Rev. paul. pediatr. vol.35 no.3 São Paulo jul./set. 2017  Epub 31-Jul-2017;2017;35;3;00013 

Review Articles


Teresa Maria Bianchini de Quadrosa  * 

Alex Pinheiro Gordiaa 

Luciana Rodrigues Silvab 

aUniversidade Federal do Recôncavo da Bahia, Amargosa, BA, Brazil.

bMedical School, Universidade Federal da Bahia, Salvador, BA, Brazil.



To conduct a systematic review of the literature on the ability of anthropometric indicators to predict clustered cardiometabolic risk factors (CMRF) in children and adolescents.

Data source:

Studies published from June 1st, 2011 to May 31st, 2016 in the PubMed, SciELO and LILACS databases were analyzed. The research was based on keywords derived from the terms “anthropometric indicators” AND “cardiometabolic risk factors”. Observational studies on the ability of anthropometric indicators as predictors of clustered CMRF in children and adolescents in Portuguese, English and Spanish languages were included.
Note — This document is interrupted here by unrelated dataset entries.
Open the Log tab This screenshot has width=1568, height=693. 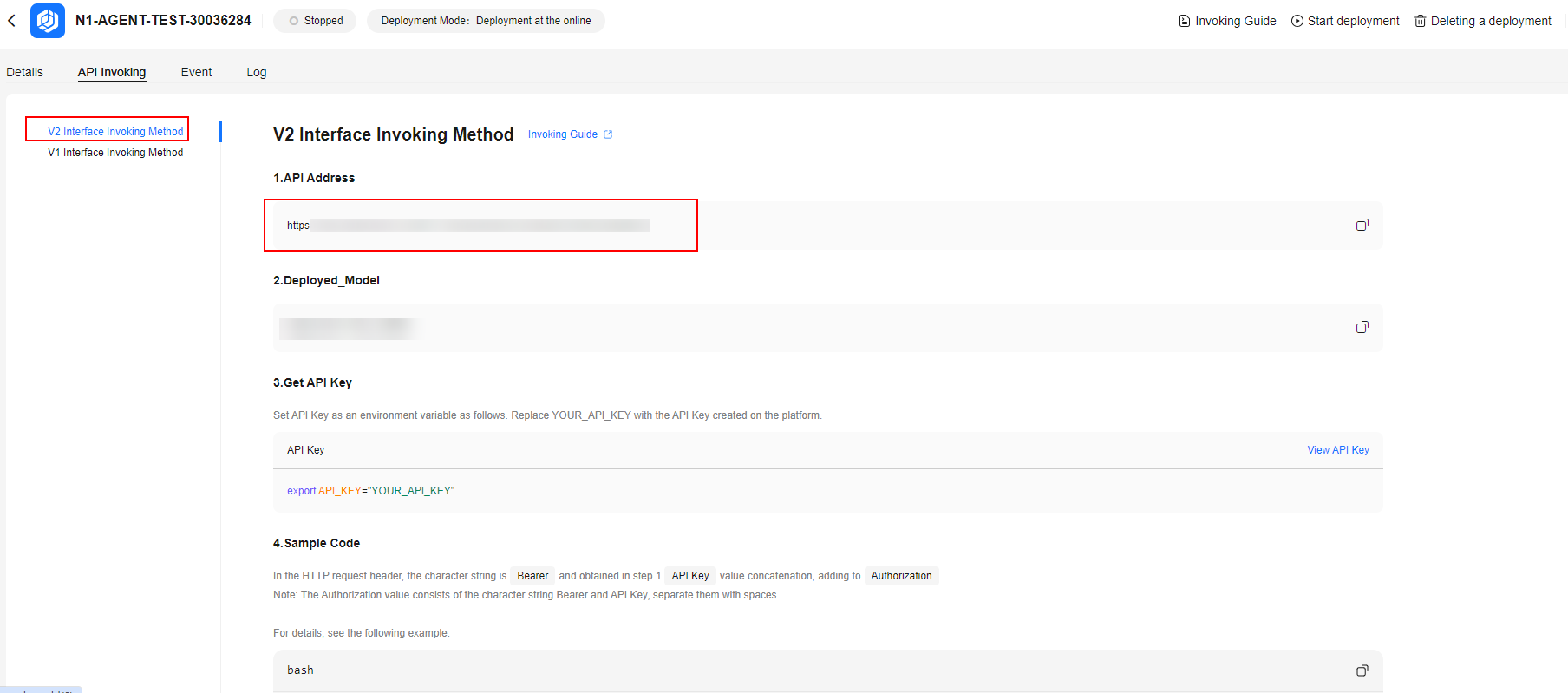click(x=256, y=72)
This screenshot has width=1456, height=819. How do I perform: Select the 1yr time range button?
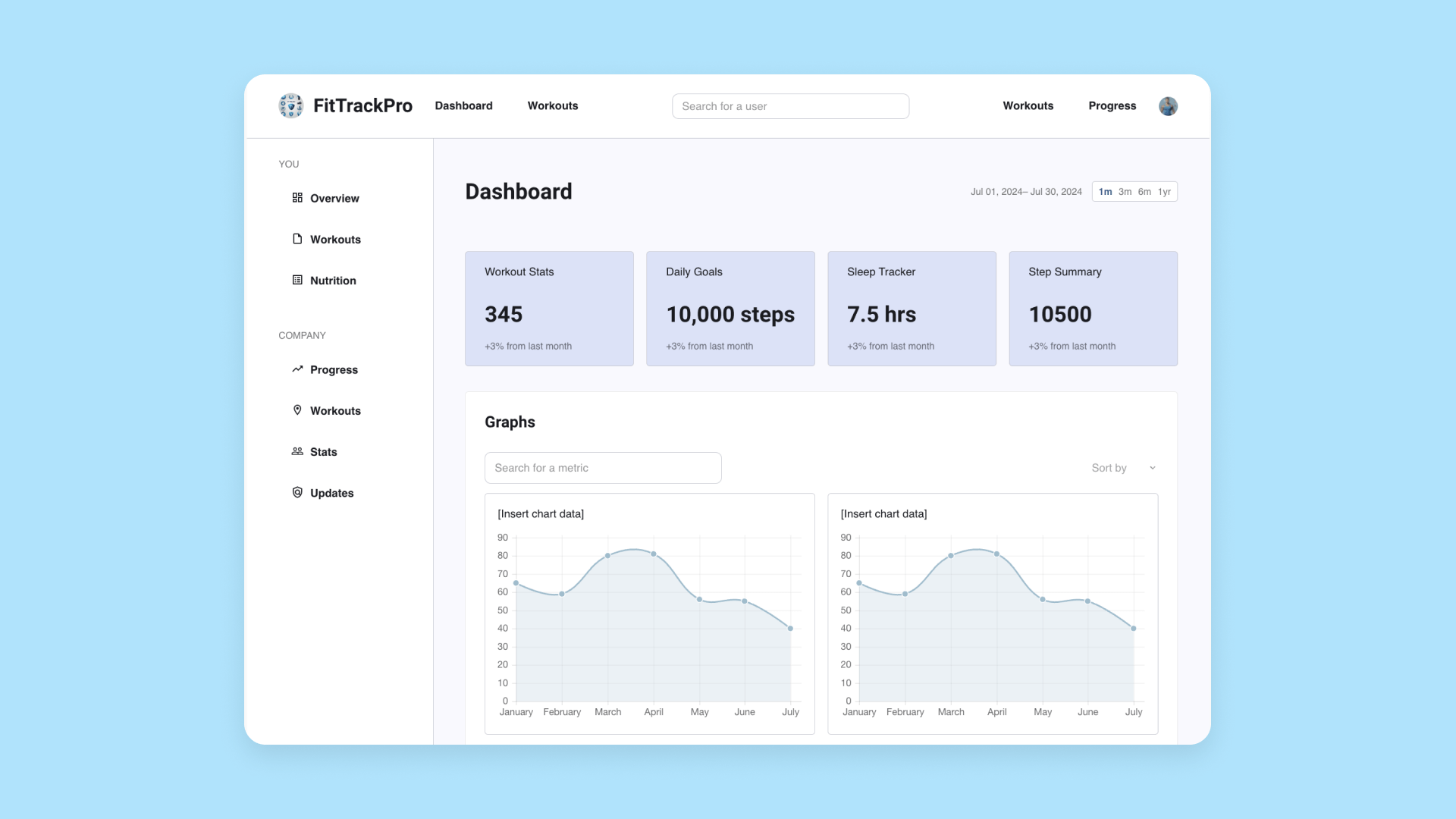coord(1163,191)
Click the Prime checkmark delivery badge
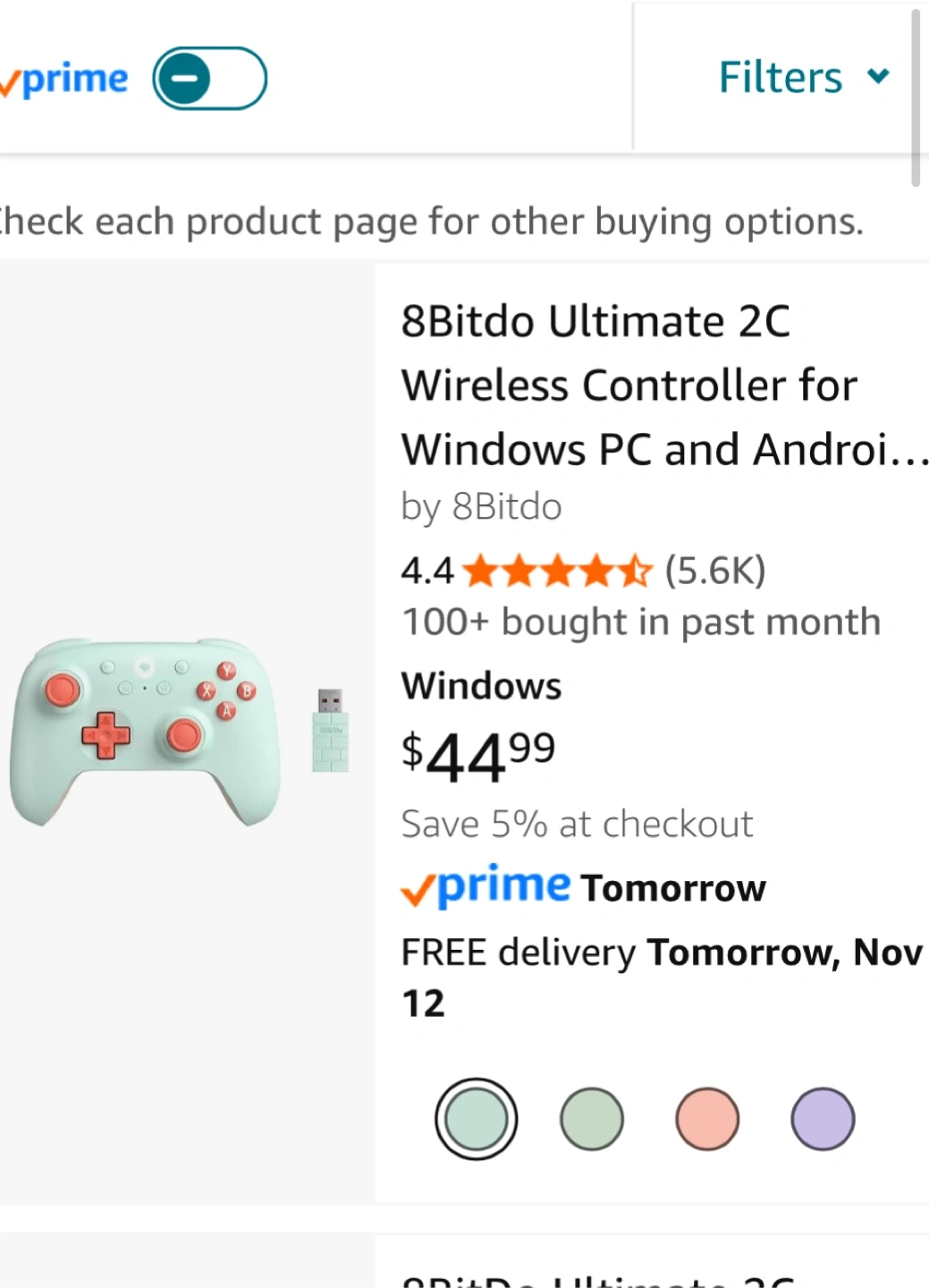The height and width of the screenshot is (1288, 929). point(486,887)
Studies with a specific group of obese patients or with other diseases were not included.

Data synthesis:

Of the 2,755 articles retrieved, 31 were selected for systematic review. Twenty-eight studies analyzed body mass index (BMI) as a predictor of clustered CMRF. Only 3 of the 25 cross-sectional studies found no association between anthropometric indicators and clustered CMRF. The results of six studies that compared the predictive ability of different anthropometric measures for clustered CMRF were divergent, and it was not possible to define a single indicator as the best predictor of clustered CMRF. Only six articles were cohort studies, and the findings suggested that changes in adiposity during childhood predict alterations in the clustered CMRF in adolescence.
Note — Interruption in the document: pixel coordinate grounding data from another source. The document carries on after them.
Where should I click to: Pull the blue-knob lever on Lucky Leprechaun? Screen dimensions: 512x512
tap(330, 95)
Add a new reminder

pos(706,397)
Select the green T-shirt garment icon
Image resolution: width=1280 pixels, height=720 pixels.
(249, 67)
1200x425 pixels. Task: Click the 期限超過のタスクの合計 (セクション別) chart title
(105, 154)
BMI, waist circumference and waist-to-height ratio were predictors of clustered CMRF in childhood and adolescence and exhibited a similar predictive ability for these outcomes. These findings suggest anthropometric indicators as an interesting screening tool of clustered CMRF at early ages.

Keywords: Child; Adolescent; Overweight; Obesity; Cardiovascular diseases; Body mass index


Body mass index (BMI) has been used for decades to assess overweight and obesity.1 Likewise, the waist perimeter (WP) is used to assess central adiposity, and the waist-to-height ratio (WHtR) came from the need to correct the WP measure due to the growth of children and adolescents.2,3 With the increasing incidence of cardiometabolic risk factors (CMRF) in the pediatric population, low-cost, non-invasive, easy-to-measure and possible large-scale evaluation methods have been exhaustively studied by the scientific community.4,5,6 Therefore, anthropometric measurements are suggested as CMRF predictors in childhood and adolescence.4,5,6

According to the systematic review conducted with articles published until 2014, with the objective of verifying the association between abdominal obesity and CMRF in children and adolescents, regardless of the definition used for abdominal obesity and the methods used for anthropometric measurements, central fat deposition in children and adolescents increases the risk of CMRF.4 Two other important systematic reviews were published in 2010.5,6 Browning et al.5 sistematically reviewed studies that support WHtR as a predictor of CMRF in adults and children, besides reporting relations between WHtR, BMI or WP, or both. Of the revised studies, 13 were conducted with children and adolescents - all cross-sectional analyses. The findings of the review showed that WHtR and WP were more strongly associated with isolated CMRF than BMI.5 A systematic review conducted by Reilly et al.,6 who analyzed studies comparing the accuracy (area under the curve - AUC) of BMI and WP to predict CMRF, showed that the AUC of both measurements in the CMRF diagnosis were similar.6

Subcutaneous fat accumulation measured by skinfolds (SF) has also proven to be a good predictor of CMRF in adolescents.7 However, none of the aforementioned systematic reviews included this measurement in the search. Nonetheless, according to the synthesis of these reviews, it is possible to point out some gaps. In the reviews by Kelishadi et al.4 and Browning et al.,5 the authors did not verify any differences between anthropometric measures, and did not focus the review on clustered CMRF. In the review by Reilly et al.,6 the authors compared the ability of only two anthropometric measurements, and only three studies presented two or more clustered CMRF as outcomes. According to the Bogalusa Heart Study, adverse levels of clustered CMRF tend to coexist in the same individual from childhood to adulthood.8 The identification of simple methods enabling the epidemiological screening of clustered CMRF in the pediatric population may represent a useful strategy to reduce the incidence of cardiometabolic conditions throughout life. In this sense, this systematic review aimed to verify the ability of anthropometric indicators to predict clustered CMRF in children and adolescents.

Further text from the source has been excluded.